● **ASSIGNED TASK**
What appears from the first line of the records below through the line containing "Task: Go to the xAI organization page" must be reproduced verbatim.

Saved data entries:
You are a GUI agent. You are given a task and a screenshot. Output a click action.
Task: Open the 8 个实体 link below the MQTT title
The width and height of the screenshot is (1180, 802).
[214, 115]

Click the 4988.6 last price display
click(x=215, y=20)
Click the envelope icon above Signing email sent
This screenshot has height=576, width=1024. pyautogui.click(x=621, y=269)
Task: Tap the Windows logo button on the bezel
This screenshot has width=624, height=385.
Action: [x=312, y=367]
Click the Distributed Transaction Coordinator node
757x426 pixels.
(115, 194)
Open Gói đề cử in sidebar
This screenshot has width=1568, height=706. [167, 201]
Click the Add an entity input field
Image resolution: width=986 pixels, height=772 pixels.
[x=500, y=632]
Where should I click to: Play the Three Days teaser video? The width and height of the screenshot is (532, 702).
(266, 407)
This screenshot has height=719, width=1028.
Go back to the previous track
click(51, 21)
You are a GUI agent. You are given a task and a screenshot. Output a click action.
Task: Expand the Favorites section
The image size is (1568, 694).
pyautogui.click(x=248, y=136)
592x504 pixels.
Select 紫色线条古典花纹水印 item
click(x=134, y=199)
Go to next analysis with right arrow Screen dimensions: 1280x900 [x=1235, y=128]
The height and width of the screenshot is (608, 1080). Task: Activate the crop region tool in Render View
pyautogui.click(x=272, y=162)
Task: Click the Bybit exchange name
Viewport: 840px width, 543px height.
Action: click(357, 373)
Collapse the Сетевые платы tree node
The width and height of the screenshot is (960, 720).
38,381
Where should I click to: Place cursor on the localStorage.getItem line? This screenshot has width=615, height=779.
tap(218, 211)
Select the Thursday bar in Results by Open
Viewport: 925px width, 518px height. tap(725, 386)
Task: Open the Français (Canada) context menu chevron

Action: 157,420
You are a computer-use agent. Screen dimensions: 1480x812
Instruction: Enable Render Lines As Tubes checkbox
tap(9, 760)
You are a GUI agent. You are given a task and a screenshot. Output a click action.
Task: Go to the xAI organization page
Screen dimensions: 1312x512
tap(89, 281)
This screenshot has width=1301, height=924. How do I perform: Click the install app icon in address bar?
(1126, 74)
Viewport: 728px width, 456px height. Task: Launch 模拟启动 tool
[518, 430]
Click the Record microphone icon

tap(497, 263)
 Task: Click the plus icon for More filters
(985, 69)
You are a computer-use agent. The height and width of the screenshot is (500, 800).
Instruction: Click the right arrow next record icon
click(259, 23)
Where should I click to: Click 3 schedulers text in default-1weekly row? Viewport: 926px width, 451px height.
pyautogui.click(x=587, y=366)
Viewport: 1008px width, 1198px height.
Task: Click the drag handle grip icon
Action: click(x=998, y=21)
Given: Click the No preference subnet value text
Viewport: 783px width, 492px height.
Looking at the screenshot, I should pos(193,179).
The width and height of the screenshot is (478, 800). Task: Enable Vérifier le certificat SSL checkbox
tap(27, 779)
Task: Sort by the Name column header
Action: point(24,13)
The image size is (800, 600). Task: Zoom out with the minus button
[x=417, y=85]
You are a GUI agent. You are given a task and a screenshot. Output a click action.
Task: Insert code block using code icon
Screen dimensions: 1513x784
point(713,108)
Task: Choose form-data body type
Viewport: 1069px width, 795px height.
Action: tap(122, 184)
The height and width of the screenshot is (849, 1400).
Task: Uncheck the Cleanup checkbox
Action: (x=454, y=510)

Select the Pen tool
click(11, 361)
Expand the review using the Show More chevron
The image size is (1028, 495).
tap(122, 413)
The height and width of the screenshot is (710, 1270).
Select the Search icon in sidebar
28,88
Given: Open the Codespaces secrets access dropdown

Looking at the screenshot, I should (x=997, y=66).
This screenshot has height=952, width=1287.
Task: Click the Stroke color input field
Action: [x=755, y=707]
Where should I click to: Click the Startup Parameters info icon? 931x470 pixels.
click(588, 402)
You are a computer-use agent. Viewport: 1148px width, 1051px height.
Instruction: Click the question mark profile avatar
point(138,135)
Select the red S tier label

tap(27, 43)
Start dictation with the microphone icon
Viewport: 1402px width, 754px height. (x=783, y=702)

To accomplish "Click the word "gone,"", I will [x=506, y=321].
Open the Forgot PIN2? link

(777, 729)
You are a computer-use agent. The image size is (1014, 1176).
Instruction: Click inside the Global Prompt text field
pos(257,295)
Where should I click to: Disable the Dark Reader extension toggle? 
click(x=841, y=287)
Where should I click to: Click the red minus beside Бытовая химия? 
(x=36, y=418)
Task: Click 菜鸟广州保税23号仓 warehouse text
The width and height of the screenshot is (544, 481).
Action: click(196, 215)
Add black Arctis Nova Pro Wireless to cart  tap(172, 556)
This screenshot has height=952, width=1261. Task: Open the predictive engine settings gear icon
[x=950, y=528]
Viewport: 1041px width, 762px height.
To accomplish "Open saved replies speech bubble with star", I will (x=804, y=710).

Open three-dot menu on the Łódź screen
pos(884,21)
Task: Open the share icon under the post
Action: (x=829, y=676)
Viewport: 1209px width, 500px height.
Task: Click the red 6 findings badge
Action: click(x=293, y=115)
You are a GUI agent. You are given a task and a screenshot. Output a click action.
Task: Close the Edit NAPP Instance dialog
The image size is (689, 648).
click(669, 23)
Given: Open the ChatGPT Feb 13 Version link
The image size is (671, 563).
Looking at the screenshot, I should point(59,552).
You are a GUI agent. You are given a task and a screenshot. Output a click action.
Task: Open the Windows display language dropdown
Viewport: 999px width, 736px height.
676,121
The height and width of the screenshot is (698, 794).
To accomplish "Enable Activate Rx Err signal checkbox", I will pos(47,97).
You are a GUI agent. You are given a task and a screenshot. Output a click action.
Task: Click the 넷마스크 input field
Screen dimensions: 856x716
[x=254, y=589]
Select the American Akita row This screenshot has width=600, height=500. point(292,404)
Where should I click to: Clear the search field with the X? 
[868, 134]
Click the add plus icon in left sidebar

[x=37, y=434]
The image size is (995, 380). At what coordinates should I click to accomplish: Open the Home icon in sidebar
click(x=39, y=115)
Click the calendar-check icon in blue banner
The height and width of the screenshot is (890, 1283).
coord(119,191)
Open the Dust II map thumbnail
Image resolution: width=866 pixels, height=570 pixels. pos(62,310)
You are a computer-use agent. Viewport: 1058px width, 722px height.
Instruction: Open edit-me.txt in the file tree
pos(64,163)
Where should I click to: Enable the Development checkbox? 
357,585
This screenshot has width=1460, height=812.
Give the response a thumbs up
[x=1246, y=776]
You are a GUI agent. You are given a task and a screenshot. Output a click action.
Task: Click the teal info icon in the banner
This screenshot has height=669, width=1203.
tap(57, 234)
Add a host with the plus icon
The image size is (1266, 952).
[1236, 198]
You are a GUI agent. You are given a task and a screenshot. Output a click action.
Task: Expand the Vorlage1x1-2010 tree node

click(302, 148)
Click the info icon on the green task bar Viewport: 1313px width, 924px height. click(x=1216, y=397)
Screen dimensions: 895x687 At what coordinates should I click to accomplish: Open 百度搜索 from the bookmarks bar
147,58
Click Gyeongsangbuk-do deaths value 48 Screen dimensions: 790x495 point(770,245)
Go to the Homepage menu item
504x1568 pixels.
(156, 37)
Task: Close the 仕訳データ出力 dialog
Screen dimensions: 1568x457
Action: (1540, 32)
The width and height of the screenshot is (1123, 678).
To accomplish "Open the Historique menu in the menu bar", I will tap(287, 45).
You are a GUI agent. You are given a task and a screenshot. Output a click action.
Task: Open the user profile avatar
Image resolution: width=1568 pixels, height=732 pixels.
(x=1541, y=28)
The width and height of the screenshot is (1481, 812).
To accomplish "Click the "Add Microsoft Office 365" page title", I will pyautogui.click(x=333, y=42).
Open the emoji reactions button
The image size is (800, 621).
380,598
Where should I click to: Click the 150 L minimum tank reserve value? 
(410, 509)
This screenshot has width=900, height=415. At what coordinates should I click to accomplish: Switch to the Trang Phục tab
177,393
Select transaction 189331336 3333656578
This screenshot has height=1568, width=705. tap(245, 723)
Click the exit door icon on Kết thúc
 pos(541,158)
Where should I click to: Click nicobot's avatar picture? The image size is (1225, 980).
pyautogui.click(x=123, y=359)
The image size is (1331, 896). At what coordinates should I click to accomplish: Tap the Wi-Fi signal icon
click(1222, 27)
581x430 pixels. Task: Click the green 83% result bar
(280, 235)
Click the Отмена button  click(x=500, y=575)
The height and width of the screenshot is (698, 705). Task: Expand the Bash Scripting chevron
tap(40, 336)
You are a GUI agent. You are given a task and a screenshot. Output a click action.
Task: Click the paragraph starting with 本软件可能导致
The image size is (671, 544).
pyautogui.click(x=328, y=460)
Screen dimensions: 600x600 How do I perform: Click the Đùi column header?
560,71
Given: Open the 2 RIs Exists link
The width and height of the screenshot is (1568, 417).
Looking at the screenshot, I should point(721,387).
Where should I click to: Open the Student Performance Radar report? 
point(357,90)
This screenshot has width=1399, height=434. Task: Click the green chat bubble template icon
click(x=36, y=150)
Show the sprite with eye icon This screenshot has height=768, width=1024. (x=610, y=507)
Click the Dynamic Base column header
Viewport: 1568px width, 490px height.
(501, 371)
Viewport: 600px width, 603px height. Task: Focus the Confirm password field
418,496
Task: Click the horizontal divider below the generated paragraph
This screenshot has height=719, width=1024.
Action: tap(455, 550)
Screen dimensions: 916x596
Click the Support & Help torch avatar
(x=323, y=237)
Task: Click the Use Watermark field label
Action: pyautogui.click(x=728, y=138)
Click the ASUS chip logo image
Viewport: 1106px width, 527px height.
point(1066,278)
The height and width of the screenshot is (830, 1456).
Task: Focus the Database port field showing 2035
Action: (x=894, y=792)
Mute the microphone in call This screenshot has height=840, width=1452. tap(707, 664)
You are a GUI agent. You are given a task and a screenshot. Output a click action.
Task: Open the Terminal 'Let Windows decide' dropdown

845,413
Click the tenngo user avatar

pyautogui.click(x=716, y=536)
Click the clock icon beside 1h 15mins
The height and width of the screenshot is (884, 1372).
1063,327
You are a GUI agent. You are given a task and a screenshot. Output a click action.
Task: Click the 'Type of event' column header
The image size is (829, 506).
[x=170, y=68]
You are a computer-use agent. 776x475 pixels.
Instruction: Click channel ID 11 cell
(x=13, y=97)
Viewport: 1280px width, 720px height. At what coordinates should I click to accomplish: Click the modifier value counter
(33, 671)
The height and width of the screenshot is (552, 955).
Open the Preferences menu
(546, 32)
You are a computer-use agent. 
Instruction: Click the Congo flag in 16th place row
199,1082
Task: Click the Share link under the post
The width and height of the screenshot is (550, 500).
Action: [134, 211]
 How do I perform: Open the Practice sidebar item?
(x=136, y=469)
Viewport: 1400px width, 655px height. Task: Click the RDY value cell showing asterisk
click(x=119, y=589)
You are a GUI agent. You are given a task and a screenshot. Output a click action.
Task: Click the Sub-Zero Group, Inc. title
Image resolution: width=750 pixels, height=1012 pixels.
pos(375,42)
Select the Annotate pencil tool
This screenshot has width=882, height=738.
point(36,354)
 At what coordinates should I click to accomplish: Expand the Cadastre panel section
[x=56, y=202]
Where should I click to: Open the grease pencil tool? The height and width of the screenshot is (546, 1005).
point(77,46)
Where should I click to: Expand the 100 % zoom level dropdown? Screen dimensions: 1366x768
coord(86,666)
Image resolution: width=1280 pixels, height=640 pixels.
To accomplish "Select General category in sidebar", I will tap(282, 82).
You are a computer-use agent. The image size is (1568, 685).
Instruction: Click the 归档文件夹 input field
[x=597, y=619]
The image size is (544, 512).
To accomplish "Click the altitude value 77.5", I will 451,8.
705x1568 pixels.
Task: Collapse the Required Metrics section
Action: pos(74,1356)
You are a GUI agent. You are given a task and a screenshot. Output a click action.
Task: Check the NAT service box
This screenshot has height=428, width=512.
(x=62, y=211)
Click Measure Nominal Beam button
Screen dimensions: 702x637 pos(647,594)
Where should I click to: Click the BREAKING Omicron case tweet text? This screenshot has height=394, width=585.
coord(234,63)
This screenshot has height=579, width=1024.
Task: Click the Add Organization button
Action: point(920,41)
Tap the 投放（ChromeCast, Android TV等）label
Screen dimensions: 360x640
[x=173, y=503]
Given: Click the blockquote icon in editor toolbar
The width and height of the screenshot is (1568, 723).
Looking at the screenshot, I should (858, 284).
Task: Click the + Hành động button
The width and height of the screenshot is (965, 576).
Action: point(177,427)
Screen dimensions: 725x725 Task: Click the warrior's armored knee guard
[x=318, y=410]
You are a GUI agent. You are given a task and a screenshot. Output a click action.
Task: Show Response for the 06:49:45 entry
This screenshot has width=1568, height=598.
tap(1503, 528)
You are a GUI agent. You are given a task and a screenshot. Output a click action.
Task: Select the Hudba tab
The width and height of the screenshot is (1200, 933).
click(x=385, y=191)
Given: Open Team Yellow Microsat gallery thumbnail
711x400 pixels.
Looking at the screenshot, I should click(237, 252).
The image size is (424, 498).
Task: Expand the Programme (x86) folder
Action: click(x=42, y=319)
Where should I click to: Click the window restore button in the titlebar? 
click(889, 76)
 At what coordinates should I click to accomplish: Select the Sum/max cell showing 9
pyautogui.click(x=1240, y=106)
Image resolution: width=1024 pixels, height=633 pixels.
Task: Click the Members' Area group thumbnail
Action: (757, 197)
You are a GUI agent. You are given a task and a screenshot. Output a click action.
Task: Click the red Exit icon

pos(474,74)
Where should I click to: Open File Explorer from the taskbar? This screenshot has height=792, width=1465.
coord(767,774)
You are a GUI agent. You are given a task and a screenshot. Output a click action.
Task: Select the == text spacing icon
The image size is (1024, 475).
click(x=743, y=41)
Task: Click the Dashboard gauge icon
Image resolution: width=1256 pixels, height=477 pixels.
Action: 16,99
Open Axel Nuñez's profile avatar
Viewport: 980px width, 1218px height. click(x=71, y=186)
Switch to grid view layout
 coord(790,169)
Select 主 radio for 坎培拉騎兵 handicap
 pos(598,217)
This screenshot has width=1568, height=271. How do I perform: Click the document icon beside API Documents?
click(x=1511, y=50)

● **ANSWER TO THIS EXERCISE**
You are a GUI agent. You are given a task and a screenshot. Output a click action.
Task: Open the 8 个实体 link below the MQTT title
The width and height of the screenshot is (1180, 802).
[214, 115]

Click the 4988.6 last price display
click(x=215, y=20)
Click the envelope icon above Signing email sent
This screenshot has height=576, width=1024. pyautogui.click(x=621, y=269)
Task: Tap the Windows logo button on the bezel
This screenshot has width=624, height=385.
Action: [x=312, y=367]
Click the Distributed Transaction Coordinator node
757x426 pixels.
(115, 194)
Open Gói đề cử in sidebar
This screenshot has width=1568, height=706. [167, 201]
Click the Add an entity input field
Image resolution: width=986 pixels, height=772 pixels.
[x=500, y=632]
Where should I click to: Play the Three Days teaser video? The width and height of the screenshot is (532, 702).
(266, 407)
This screenshot has height=719, width=1028.
Go back to the previous track
click(51, 21)
You are a GUI agent. You are given a task and a screenshot. Output a click action.
Task: Expand the Favorites section
The image size is (1568, 694).
pyautogui.click(x=248, y=136)
592x504 pixels.
Select 紫色线条古典花纹水印 item
click(x=134, y=199)
Go to next analysis with right arrow Screen dimensions: 1280x900 [x=1235, y=128]
The height and width of the screenshot is (608, 1080). Task: Activate the crop region tool in Render View
pyautogui.click(x=272, y=162)
Task: Click the Bybit exchange name
Viewport: 840px width, 543px height.
Action: click(357, 373)
Collapse the Сетевые платы tree node
The width and height of the screenshot is (960, 720).
38,381
Where should I click to: Place cursor on the localStorage.getItem line? This screenshot has width=615, height=779.
tap(218, 211)
Select the Thursday bar in Results by Open
Viewport: 925px width, 518px height. tap(725, 386)
Task: Open the Français (Canada) context menu chevron

Action: 157,420
You are a computer-use agent. Screen dimensions: 1480x812
Instruction: Enable Render Lines As Tubes checkbox
tap(9, 760)
You are a GUI agent. You are given a task and a screenshot. Output a click action.
Task: Go to the xAI organization page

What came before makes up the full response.